A Prediction of Pediatric Cardiomyopathy Disease Associated Genes using Machine Learning Algorithms

Abstract

Pediatric cardiomyopathy is considered as one of the heart diseases, which causes by abnormal disorder of the heart muscle. If pediatric cardiomyopathy remains untreated and unidentified at the early stages, it leads to heart failure. The global number of deaths and disability attributed to cardiomyopathy has steadily increased. Hence, machine learning approaches can solves the problem of identifying the critical problem by determining the pediatric cardiomyopathy disease associated genes from the collection of differentially expressed genes that are recognized by biological process of genes.
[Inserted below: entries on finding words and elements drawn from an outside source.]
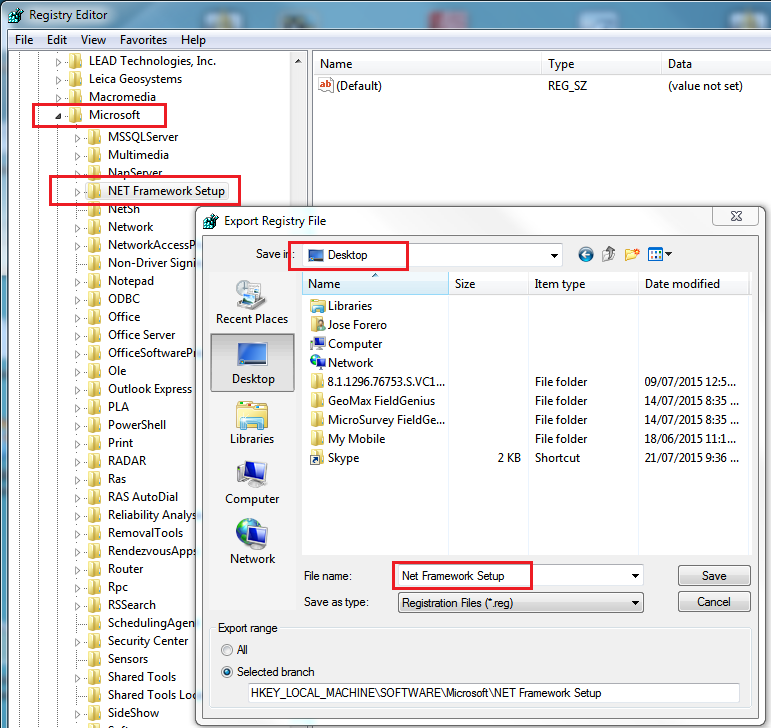This screenshot has width=771, height=728.
Task: Open the File menu
Action: tap(24, 40)
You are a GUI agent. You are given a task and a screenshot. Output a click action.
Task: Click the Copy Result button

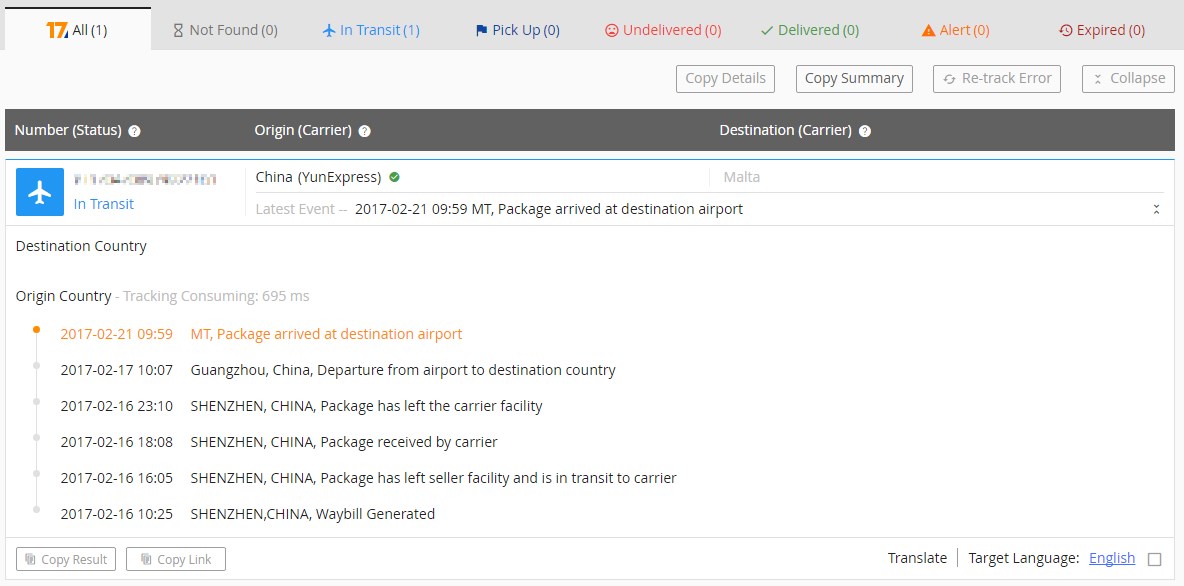(x=66, y=559)
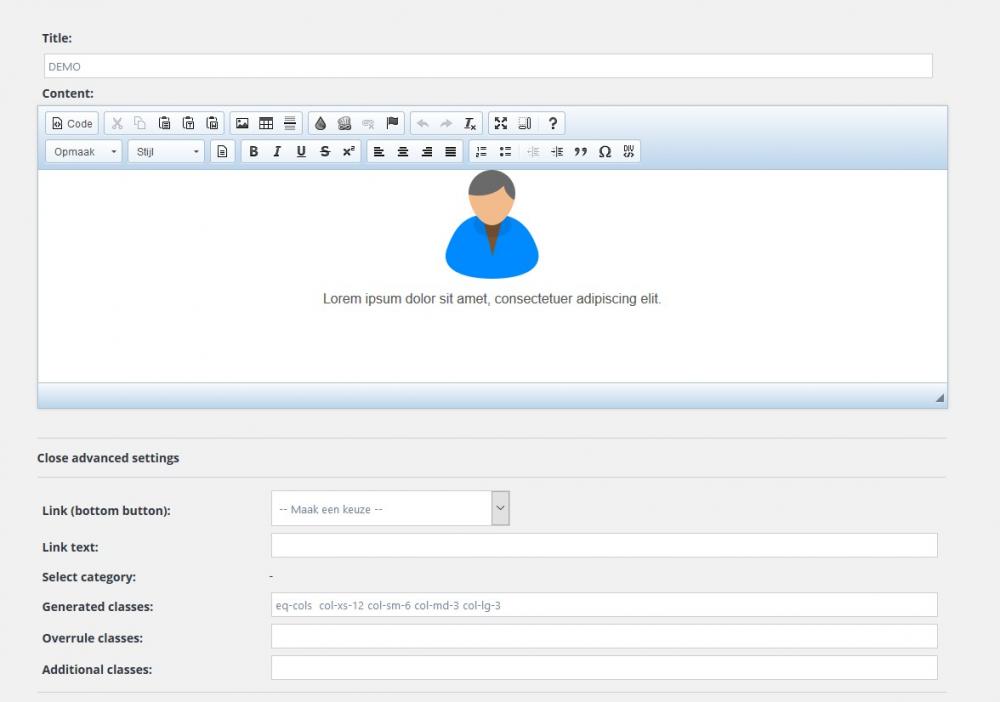
Task: Maximize the editor to fullscreen
Action: [x=501, y=124]
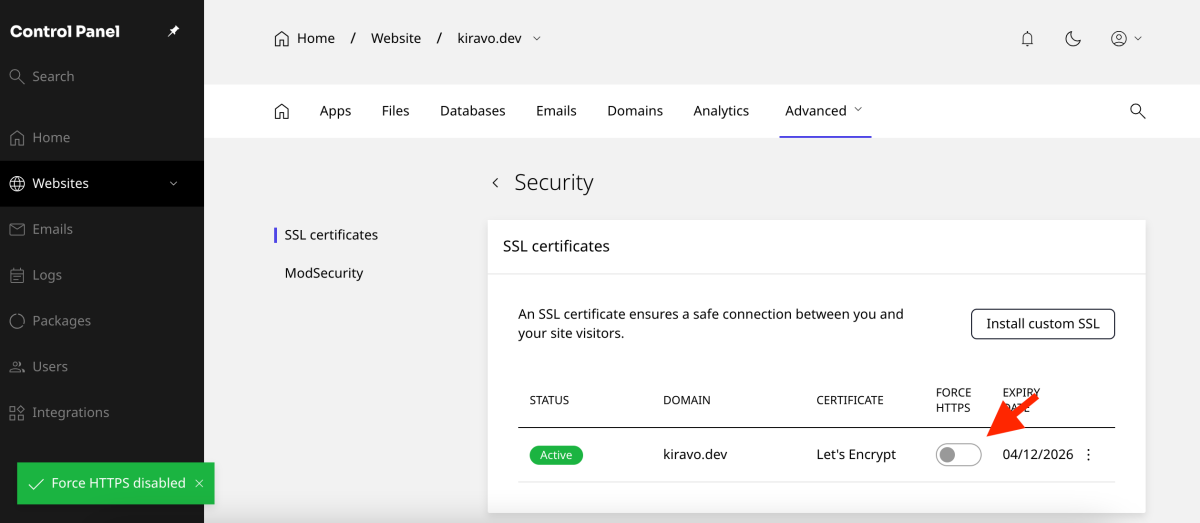Enable Force HTTPS toggle for kiravo.dev
This screenshot has width=1200, height=523.
click(958, 455)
The main objective of this study is to design a machine learning model which can predict the likelihood of pediatric cardiomyopathy in genes specified biological features with maximum of accuracy. Identified high throughput machine learning algorithms like Logistic Regression, Naive Bayes, Random Forest, and Support Vector Machine were used in this experiment to determine the genes which can be derived from internal database repository having biological process of genes specified. Experiments are conducted on Gene Expression Omnibus (GEO) datasets which sourced from cardiogenomics.org and Biohunter tool. The performance of these machine learning algorithms is evaluated on various measures like Accuracy, Precision, Recall, F-Measure, and Receiver Operating Characteristics (ROC). From the obtained results shows that Random Forest provides high accuracy 84.4% when compared to other four machine learning algorithms.